A smile spread over Grandpa’s face. “Is there anything else you’d like to be?” Jody Ann’s eyes lit up. “There’s one more thing,” she said. “What would you call someone who sings and dances and makes children laugh?”

“I’d call her an entertainer. I guess you want to be one of those too?”

Once more Jody Ann nodded. She noticed Grandma standing in the doorway, listening to their conversation and trying not to laugh at the expression on Grandpa’s face.

“Let me get this straight,” Grandpa said. “When you grow up, you’re going to be a doctor, a teacher, a chef, a seamstress, an interior decorator, an accountant like me, and an entertainer. Is that right?”

“That’s right.”

Grandpa motioned Jody Ann onto his lap. “I’m really proud of you. You certainly are an ambitious young lady.” He cleared his throat, and a little frown tugged at the corners of his mouth. “I don’t want to spoil your dreams, Jody Ann, but there is no way in the world that you or anyone else could be all those things at once.”

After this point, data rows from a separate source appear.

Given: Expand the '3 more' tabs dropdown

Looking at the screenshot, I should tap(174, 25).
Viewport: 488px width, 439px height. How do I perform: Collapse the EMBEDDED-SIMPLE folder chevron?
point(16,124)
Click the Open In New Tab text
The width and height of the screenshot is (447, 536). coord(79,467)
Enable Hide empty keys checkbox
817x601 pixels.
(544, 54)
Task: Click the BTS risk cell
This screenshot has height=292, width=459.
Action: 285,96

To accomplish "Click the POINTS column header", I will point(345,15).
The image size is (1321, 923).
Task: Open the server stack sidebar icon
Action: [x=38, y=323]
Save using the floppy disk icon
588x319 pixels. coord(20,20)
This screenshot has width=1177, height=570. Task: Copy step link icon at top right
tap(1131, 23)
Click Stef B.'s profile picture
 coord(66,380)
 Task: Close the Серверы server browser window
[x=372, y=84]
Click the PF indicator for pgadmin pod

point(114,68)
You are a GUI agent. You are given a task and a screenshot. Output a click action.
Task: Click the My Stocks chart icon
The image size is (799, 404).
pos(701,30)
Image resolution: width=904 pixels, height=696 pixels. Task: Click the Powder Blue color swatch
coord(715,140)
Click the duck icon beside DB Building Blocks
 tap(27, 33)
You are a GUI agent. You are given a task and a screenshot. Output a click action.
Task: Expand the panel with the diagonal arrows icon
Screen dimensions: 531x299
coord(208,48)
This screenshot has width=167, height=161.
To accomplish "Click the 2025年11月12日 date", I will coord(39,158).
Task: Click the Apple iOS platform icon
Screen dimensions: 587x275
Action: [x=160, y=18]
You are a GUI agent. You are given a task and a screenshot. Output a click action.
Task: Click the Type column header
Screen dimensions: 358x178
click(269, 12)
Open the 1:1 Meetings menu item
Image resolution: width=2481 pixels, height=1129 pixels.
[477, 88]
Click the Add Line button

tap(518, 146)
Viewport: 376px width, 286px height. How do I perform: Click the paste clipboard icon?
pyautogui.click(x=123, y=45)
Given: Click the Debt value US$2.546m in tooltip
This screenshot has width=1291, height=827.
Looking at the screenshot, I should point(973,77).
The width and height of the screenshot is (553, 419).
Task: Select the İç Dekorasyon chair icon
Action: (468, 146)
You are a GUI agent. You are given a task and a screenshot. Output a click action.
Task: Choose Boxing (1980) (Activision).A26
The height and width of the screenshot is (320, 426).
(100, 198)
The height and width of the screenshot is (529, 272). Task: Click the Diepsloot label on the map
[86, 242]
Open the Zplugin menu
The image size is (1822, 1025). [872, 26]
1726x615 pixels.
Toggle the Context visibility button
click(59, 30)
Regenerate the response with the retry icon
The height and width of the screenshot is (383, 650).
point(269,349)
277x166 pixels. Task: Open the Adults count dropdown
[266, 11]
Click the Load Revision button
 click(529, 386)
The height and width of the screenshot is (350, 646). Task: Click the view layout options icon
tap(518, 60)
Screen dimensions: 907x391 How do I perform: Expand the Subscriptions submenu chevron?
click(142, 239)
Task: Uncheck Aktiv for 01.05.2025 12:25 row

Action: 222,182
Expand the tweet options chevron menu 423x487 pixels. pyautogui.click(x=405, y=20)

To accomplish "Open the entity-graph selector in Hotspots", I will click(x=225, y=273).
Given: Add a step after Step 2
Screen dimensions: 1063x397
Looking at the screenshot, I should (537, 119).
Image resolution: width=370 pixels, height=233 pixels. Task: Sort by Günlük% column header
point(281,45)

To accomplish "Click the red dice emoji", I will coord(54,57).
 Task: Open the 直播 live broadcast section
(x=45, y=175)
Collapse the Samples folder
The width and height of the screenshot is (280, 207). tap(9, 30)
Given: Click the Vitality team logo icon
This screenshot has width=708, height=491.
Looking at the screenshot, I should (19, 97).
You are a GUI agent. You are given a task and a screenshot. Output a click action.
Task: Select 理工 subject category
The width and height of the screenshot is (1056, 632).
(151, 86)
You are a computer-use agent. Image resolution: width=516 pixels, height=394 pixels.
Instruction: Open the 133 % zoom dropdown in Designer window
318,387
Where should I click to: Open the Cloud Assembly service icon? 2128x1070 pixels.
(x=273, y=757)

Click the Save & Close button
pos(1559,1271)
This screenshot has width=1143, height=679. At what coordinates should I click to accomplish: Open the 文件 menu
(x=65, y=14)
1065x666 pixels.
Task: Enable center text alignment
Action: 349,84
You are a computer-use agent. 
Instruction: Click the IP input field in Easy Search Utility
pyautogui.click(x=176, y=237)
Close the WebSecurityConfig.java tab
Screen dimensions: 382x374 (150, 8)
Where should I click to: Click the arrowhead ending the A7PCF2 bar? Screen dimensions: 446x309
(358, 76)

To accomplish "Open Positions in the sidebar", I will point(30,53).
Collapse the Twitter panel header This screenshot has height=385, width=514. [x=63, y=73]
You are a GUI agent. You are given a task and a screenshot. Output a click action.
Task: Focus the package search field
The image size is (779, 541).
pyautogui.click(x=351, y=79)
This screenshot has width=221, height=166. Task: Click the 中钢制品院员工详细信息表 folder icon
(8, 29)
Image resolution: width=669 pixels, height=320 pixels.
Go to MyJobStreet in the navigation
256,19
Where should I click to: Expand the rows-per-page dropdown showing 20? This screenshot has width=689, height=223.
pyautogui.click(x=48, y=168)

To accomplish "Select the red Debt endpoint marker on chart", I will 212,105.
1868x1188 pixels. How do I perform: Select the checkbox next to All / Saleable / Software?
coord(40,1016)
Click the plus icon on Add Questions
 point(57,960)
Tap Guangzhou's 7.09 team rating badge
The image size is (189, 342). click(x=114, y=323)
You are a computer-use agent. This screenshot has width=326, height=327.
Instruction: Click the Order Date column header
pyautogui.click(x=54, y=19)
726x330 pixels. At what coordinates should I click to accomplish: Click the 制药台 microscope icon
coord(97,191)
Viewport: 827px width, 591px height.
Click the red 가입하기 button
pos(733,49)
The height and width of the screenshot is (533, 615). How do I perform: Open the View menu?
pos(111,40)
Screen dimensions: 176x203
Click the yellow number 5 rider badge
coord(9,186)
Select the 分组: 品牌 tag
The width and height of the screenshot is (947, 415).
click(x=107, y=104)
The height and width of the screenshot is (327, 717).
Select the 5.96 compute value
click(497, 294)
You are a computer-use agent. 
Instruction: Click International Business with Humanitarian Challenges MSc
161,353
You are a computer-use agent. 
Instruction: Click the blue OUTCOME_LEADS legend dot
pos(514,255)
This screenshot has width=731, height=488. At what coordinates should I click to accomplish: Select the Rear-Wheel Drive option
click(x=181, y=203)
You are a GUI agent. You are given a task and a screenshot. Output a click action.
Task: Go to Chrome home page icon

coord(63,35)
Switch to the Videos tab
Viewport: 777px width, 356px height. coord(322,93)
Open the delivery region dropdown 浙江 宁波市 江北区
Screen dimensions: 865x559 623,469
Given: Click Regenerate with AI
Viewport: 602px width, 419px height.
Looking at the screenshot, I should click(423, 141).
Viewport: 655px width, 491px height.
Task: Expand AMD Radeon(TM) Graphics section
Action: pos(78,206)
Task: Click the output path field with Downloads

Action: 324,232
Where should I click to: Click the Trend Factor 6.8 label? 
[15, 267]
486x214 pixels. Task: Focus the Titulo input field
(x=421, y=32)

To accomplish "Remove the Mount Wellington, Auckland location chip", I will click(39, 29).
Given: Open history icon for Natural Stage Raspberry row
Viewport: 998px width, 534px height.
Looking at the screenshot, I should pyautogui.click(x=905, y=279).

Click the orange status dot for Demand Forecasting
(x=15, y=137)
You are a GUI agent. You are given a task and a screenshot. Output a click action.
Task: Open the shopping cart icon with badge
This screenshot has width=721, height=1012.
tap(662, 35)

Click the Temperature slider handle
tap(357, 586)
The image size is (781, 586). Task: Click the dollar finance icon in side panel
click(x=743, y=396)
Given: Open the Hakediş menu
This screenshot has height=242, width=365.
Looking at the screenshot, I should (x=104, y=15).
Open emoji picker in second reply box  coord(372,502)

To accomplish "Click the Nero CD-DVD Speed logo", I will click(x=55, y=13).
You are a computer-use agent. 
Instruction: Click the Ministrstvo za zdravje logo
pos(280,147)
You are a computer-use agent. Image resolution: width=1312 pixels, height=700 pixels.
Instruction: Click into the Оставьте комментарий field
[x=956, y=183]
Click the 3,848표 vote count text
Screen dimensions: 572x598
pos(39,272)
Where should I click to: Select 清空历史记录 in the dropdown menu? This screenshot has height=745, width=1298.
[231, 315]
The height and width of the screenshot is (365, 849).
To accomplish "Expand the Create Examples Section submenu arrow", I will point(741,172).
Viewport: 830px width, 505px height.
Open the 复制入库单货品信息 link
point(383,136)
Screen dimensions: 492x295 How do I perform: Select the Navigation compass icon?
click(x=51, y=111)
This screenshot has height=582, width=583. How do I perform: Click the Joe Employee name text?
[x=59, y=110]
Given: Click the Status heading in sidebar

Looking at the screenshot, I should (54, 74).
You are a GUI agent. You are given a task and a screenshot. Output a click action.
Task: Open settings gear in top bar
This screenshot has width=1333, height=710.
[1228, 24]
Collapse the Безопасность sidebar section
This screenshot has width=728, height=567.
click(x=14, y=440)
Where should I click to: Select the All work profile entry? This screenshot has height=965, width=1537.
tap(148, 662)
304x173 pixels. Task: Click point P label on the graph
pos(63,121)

Jody Ann glanced at Grandma. Grandma winked. “Yes there is,” Jody Ann insisted.

Grandpa shook his head. “I don’t see how.”

Jody Ann looked into Grandpa’s puzzled face. She put her arms around his neck and told him, with a laugh in her voice, “When I grow up I’m going to be a wife and mother, just like mom and grandma. They do all of those things at home!”

Grandpa’s puzzled look was replaced with an understanding smile. “An excellent career choice!”